A YouTube blog with a link to the video said a livestream of Saturday's concert at the Seoul World Cup Stadium will run from 6:30 pm Korean time (0930 GMT), when Psy will "share his new single with the world."
In the one-minute video posted online Thursday US time, he announced -- first in Korean, then in English -- plans for the debut live performance of his new single on Saturday, April 13.
"April 13, 2013 is a new single worldwide, all at the same time. And I'm going to do a concert in Korea... and you can see it live on YouTube. Just for you," he tells the viewer.
The camera then pulls back and he launches into a brief bit of dance, in which he repeatedly swings one leg to the side, like kicking a soccer ball, while moving his arms from side to side, as if carrying a large bowl.
The message from Psy, wearing his trademark dark glasses, was posted at: http://www.youtube.com/watch?v=xQZTZHashKg&list=PLEC422D53B7588DC7&index=1. The YouTube blog is at http://youtube-global.blogspot.com/.

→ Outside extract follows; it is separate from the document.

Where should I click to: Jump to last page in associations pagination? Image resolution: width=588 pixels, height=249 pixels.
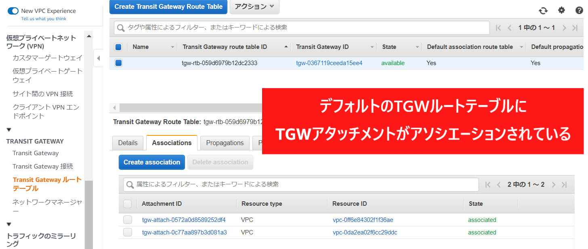pyautogui.click(x=564, y=185)

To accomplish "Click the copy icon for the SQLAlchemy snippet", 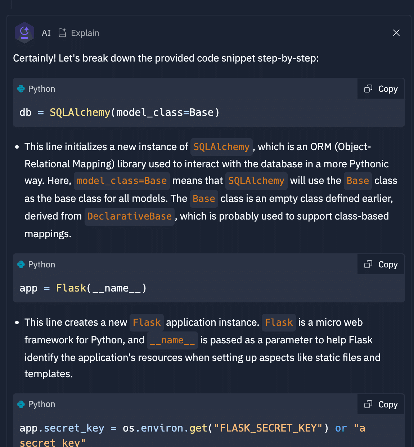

The new single "Gentleman" was to hit online music stores worldwide Friday and finally answer the question of whether the "Gangnam" singer will be more than just a one-hit wonder.
A satire on the luxury lifestyle of Seoul's upscale Gangnam district, "Gangnam Style" has become the most-watched YouTube video of all time, registering more than 1.5 billion views since it debuted last July.
The song topped charts around the world, and inspired a horde of online tributes and parodies, as well as flash mobs of thousands of dancing fans in cities like Paris and Milan.